The recent public notice regarding the "temporary closure" of the RDB Building is a masterclass in administrative obfuscation. By using terms like "planned renovation" and "upgrade works," the authorities are attempting to minimize a massive failure in due diligence as a minor logistical hurdle. Let us be clear: forced relocation of an entire government hub is not a "small mistake." It is a waste of public resources and a slap in the face to every citizen held to the "Kigali Standard."
The timeline is damning. These institutions, including RDB, RHA, RMB, REMA, RLMUA, and RCB, moved into this building in late October 2023. We are now being told that less than three years later, the structure requires "upgrades" so significant that everyone must move out.
This raises a fundamental question that the public notice conveniently ignores: How did the government acquire a building that is already unfit for purpose?
The irony is not just deep; it is systemic.
First of all, The Rwanda Housing Authority (RHA), under MININFRA, sets the codes that everyone else must follow. Secondly, The City of Kigali (CoK) enforces those codes with zero "flexibility," often demolishing the property of citizens who fail to meet strict standards.
Why was this same rigor absent when the state purchased this property from a private owner? If a technical audit was conducted, it was clearly incompetent. If no audit was conducted, it was gross negligence.
This is exactly the "mediocrity" and "carelessness" that President Kagame has famously condemned. He has repeatedly warned leaders that "doing things twice" because they weren't done right the first time is a betrayal of the Rwandan people. When the very agencies in charge of land, environment, and housing standards cannot even secure a headquarters that meets their own rules, it erodes the public trust. It is unacceptable for a "Convenience Standard" for the institutions they run while the ordinary citizen faces the "Full Force of the Law" for a minor structural deviation.

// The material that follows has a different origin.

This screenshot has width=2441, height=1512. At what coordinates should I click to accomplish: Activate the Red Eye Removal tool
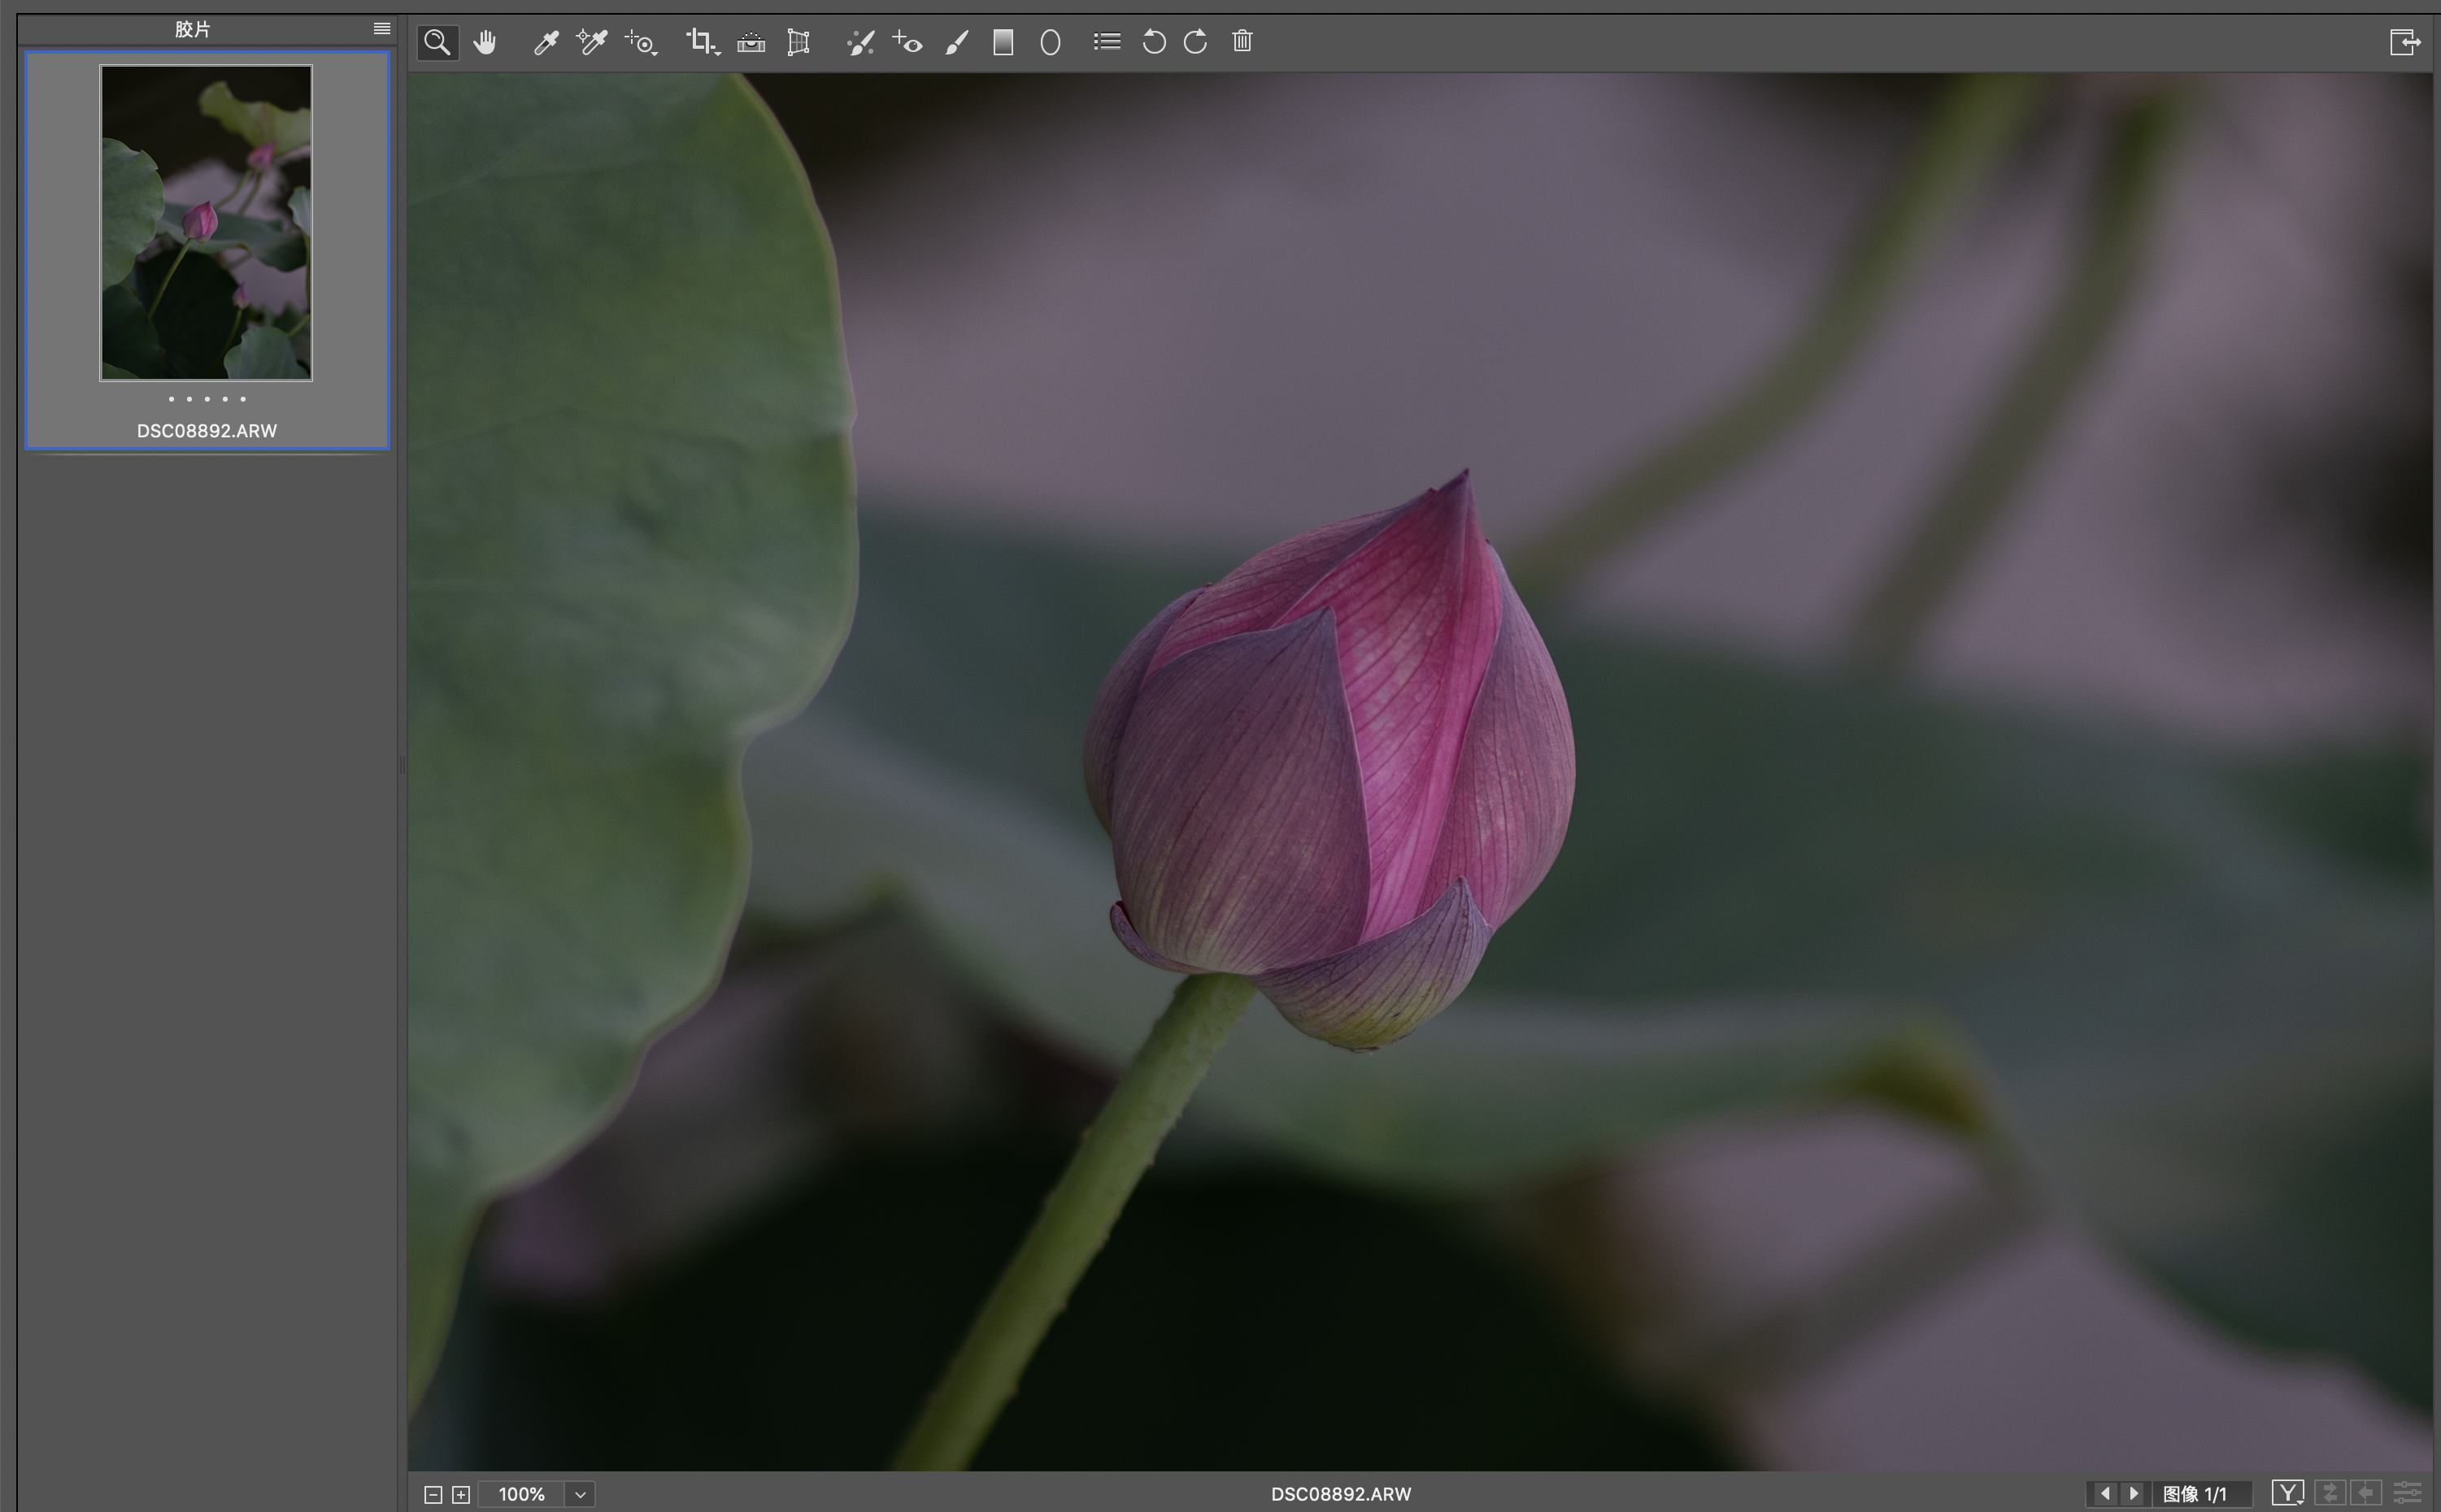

Taxpayers are now paying for the initial purchase, the relocation costs, and now the massive "renovations" that should have been identified before a single Franc was spent on the acquisition. We deserve more than a vague notice; we deserve an explanation of who authorized this purchase and a clear path of accountability for this waste of national resources. True leadership requires leading by example, and right now, this situation only reflects a failure to protect public resources.